Deuxièmement, l’introduction de coefficients de réserves obligatoires différentiés par pays et, de manière générale, l’adoption d’une boite à outils commune sur la base notamment de l’évolution de la croissance du crédit et de la surveillance qualitative et quantitative des développements de la liquidité dans le système de crédit, des bulles dans les marchés financiers et des autres actifs non comptabilisés dans l’index des prix à la consommation. La définition des taux de ces coefficients et autres outils d’intervention devrait elle-même être décidée de commun accord avec l’autorité budgétaire.

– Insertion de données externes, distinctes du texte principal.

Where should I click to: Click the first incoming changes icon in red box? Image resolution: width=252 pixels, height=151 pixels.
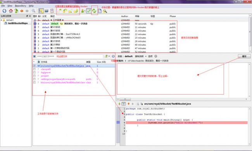60,11
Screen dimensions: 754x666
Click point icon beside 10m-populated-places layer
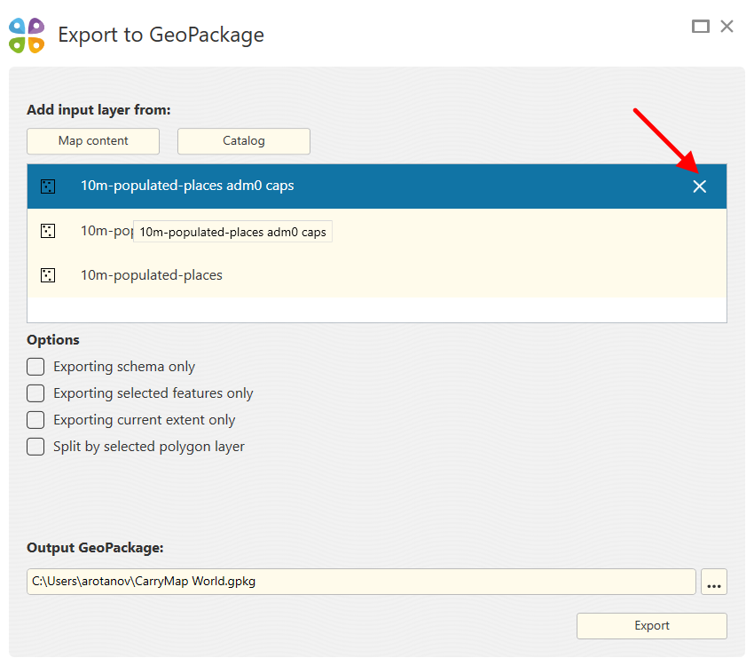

Troisièmement, la Commission Européenne a annoncé la création en 2012-2013 de project bonds européens visant à financer dans les années à venir, à hauteur de plusieurs centaines de milliards d’euros, des projets d’infrastructure et d’investissement de long terme. Face aux contraintes drastiques auxquelles feront face les finances publiques dans les années qui viennent, ce sera l’une des rares sources additionnelles de financement d’investissements publics. Dans la mesure où le futur mécanisme de financement d’investissements comporte d’emblée une dimension de socialisation des risques par les garanties publiques sous-jacentes, il importe d’en faire un véritable levier de création d’externalités positives. Pour y arriver, il s’agit d’élaborer des mécanismes démocratiques (révisables) de mise en équivalence monétaire des bénéfices apportés par les externalités positives et des coûts générés par les externalités négatives des projets financés. Une politique active d’achat de ces obligations européennes par la BCE permettrait également de garantir un niveau des prix compatible avec les taux d’actualisation recherchés.
Ces quelques chantiers, loin d’être exhaustifs, sont autant de pistes de travail dont les prochains gouvernements européens progressistes ne pourront pas faire l’économie.